The fixed COS-7 cell sample was obtained from Smart Computational Imaging Research Institute (SCIRI) of Nanjing University of Science and Technology, and cultured in Dulbecco’s modified Eagle’s medium (DMEM) on 0.17 mm coverslips, mixed with 10\(\%\) fetal bovine serum (FBS) and 1\(\%\) 100 mM sodium pyruvate solution at 37\(^{\circ }\)C and 5\(\%\) CO\(_2\). MitoTracker\(^{TM}\) Green FM (Thermo Fisher) was used to label mitochondria in DMEM (Gibco) at 37\(^{\circ }\)C for 30 min. After fixation, permeabilization and washing, F-actin is labeled by Alexa FluorTM 568 (Thermo Fisher) at 37\(^{\circ }\)C for 45 min and nucleus was labeled by DAPI (Thermo Fisher) at 37\(^{\circ }\)C for 30 min. Then the sample is sealed with glycerol after washed by Phosphate Buffered Saline (PBS) and pure water.

The fixed BPAE cell sample was obtained from Cell Applications, Inc. and cultured in Bovine Endothelial Cell Growth Medium in a 37\(^{\circ }\)C, 5\(\%\) CO2 humidified incubator. MitoTracker\(^{TM}\) Red CMXRos (Thermo Fisher) was used to stain mitochondria at 37\(^{\circ }\)C for 30 min. After fixation, permeabilization and washing, F-actin was stained with Alexa Fluor\(^{TM}\) 488 (Thermo Fisher) phalloidin at 37\(^{\circ }\)C for 45 min, and the nucleus was counterstained with blue fluorescent DNA staining DAPI (Thermo Fisher) at 37\(^{\circ }\)C for 30 min.
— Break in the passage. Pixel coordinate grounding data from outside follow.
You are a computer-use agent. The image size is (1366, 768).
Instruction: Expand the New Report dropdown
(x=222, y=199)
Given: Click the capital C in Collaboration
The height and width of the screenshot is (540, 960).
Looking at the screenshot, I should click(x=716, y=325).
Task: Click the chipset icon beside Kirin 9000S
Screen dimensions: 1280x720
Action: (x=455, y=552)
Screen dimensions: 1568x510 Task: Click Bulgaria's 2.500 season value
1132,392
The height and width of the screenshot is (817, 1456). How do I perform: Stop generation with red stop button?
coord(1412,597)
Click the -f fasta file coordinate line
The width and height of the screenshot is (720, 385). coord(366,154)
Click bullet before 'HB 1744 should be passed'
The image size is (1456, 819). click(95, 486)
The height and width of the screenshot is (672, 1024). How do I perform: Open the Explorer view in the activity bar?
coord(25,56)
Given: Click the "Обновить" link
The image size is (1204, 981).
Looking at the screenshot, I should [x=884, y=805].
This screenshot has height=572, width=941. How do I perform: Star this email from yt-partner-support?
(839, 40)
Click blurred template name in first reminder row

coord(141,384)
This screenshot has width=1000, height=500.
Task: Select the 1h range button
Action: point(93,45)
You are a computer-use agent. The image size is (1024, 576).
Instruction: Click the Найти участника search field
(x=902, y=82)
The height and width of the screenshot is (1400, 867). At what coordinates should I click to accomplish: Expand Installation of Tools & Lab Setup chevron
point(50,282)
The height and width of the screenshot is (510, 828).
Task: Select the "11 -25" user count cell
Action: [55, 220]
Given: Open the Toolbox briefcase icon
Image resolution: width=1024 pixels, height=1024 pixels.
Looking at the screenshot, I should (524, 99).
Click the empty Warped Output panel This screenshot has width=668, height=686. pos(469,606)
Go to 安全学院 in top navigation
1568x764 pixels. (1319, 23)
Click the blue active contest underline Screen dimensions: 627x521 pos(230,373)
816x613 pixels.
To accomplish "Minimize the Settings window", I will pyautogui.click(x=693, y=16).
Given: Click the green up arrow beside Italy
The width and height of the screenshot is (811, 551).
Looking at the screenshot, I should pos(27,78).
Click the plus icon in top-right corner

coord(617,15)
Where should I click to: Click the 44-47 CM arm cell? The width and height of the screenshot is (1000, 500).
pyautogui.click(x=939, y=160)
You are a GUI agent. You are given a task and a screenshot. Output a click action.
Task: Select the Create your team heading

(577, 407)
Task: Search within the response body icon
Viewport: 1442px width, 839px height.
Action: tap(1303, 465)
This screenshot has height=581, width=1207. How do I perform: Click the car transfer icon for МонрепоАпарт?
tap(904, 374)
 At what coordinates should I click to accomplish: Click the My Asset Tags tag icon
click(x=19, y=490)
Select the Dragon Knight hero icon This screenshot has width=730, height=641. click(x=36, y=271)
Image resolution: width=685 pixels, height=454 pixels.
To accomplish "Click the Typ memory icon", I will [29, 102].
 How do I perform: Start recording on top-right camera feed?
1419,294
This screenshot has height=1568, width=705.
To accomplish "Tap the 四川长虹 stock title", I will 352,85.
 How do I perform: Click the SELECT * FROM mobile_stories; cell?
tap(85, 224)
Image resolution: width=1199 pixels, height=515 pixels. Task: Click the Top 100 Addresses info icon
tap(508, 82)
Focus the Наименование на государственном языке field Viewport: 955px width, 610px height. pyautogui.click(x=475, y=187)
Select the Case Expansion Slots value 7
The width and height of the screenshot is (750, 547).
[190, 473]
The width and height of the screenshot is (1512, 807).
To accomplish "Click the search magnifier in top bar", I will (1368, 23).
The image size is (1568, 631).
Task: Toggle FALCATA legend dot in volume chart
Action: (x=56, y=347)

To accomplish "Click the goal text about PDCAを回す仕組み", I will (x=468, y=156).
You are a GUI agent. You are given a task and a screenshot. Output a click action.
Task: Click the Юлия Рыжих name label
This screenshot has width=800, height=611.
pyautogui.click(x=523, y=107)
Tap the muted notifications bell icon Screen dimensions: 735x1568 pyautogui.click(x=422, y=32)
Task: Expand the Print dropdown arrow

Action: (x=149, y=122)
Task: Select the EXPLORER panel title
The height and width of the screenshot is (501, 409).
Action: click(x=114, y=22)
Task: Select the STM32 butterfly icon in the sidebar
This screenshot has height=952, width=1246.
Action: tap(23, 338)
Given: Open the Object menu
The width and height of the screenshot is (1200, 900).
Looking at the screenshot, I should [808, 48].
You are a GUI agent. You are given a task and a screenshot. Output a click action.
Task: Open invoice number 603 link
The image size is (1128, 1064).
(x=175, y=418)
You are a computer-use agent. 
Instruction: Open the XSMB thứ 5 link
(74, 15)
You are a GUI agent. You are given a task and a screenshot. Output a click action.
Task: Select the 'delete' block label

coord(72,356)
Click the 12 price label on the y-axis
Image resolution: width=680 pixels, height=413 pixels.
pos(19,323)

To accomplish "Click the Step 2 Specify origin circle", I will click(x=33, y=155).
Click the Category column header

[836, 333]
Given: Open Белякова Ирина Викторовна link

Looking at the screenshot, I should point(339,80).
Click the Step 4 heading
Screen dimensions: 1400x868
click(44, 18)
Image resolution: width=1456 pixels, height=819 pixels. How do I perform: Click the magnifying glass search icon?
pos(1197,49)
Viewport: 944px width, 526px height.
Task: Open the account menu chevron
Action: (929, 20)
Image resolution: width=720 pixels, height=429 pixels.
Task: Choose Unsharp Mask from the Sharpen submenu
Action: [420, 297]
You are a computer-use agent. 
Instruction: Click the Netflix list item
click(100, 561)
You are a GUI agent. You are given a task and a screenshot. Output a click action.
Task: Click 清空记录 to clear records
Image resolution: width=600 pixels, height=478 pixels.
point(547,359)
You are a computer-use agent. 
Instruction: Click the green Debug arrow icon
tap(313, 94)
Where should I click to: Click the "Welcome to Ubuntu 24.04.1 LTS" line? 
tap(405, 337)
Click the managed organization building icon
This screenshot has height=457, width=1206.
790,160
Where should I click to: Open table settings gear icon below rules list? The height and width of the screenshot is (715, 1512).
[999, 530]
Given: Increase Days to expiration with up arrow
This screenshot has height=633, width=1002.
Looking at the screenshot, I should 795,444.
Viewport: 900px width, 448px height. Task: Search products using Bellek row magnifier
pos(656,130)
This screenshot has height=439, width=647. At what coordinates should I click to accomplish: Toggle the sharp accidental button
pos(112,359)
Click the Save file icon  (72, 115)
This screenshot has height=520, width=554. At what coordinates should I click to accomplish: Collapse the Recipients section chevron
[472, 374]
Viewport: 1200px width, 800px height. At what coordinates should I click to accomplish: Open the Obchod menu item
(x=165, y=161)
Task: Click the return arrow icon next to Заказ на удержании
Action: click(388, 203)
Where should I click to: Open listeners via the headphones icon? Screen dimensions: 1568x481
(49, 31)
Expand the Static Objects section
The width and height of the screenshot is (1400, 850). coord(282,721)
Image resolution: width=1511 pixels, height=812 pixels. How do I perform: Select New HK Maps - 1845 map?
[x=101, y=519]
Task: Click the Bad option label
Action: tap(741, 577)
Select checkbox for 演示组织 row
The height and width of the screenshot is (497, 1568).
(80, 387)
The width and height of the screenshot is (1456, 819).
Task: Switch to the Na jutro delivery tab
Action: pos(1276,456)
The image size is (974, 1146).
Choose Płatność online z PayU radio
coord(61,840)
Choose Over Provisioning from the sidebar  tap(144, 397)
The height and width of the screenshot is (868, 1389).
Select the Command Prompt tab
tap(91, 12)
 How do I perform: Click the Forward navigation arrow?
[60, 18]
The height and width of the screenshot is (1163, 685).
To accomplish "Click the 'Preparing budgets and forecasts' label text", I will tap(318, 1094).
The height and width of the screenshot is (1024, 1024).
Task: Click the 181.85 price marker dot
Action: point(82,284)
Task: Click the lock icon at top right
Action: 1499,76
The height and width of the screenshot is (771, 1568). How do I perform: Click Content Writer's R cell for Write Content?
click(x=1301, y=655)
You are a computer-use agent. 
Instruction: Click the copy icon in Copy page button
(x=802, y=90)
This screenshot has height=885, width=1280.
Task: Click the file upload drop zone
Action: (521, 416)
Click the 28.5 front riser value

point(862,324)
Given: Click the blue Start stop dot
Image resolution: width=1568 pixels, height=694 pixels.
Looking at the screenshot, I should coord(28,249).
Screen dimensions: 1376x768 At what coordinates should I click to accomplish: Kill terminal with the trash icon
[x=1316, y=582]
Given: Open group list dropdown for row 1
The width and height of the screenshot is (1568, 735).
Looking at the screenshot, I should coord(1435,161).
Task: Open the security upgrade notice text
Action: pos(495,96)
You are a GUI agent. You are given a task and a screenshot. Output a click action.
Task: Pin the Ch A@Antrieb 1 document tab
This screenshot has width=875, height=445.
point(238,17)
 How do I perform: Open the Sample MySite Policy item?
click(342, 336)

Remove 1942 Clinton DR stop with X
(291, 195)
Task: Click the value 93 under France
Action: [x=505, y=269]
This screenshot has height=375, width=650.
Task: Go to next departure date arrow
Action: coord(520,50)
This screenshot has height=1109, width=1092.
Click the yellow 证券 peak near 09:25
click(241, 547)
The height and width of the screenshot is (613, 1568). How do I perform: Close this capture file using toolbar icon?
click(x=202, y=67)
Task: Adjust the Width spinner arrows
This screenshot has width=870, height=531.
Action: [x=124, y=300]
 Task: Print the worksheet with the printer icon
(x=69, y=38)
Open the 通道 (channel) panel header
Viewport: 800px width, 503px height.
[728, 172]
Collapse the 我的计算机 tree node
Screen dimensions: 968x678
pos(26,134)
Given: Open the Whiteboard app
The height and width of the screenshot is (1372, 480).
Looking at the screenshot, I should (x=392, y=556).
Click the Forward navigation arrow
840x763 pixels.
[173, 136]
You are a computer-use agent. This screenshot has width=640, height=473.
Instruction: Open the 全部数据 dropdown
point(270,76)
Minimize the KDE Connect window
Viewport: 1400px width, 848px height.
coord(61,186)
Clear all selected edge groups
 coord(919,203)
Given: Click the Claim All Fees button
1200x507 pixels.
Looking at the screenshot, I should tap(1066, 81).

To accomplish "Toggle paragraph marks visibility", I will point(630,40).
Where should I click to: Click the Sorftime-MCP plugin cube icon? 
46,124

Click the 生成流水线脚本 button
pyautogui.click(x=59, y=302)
The HeLa cells were obtained from Smart Computational Imaging Research Institute (SCIRI) of Nanjing University of Science and Technology, and cultured in Minimum Essential Medium (MEM), mixed with 10\(\%\) FBS and 1\(\%\) Penicillin/Streptomycin (P/S) at 37\(^{\circ }\)C and 5\(\%\) CO2. The slice was dropped into anti-alpha smooth muscle Actin antibody (primary antibody, Abcam) added with PBS and incubated overnight in a wet box at 4\(^{\circ }\)C, then dropped into the Goat Anti-Mouse IgG H &L (secondary antibody, Abcam) and incubated in a dark greenhouse for 50 minutes. After being placed in PBS (pH 7.4), shaking and washing on the decolorization shaking table for 3 times, the nucleus was labeled by DAPI in a dark greenhouse for 10 min.

The live COS-7 cells were incubated in H-DMEM containing 10\(\%\) FBS and 1\(\%\) penicillin-streptomycin under a humidified environment of 5\(\%\) CO2 at 37\(^{\circ }\)C. COS-7 cells were seeded at a density of 5 \(\times\) \(10^8\) cells in the confocal dishes with three parallel samples, which were cultured overnight. MitoTracker\(^{TM}\) Green FM (Beyotime, China) were diluted to 200 nM in H-DMEM, which should be pre-warmed at 37\(^{\circ }\)C. They were washed by 0.5 mL PBS for 3 min. The prepared solution was incubated for 10 min at a dose of 0.5 mL/well under dark conditions. To remove interference from free dyes, all samples were washed by PBS for 3 times.

4.5 Statistical analysis

Except for Fig. 4, Additional file 1: Figs. S14–S16, all the figures showed the representative data from 10-30 representative experiments. The experimental parameter errors and the structural similarity index of the reconstruction results in Figs. 2, 4, Additional file 1: Figs. S3, S4, S6 and S13 were presented as box plots (center line, average; limits, 75\(\%\) and 25\(\%\); whiskers, maximum and minimum) in graphs. The intensity profiles in Figs. 2, 3, and Additional file 1: Fig. S6 are interpolated by linear interpolation in MATLAB. The running time of parameter estimation of COR and PCA-SIM was calculated by the stopwatch timer function in MATLAB, and was expressed as mean \({{\pm }}\) SEM (standard error of the mean). Note that these times were evaluated in the case of processing data through MATLAB R2016a in a Dell XPS 8930 computer (Intel(R) Core(TM) i7-9700 CPU, NVIDIA GeForce GTX 1660 Ti) using open source code.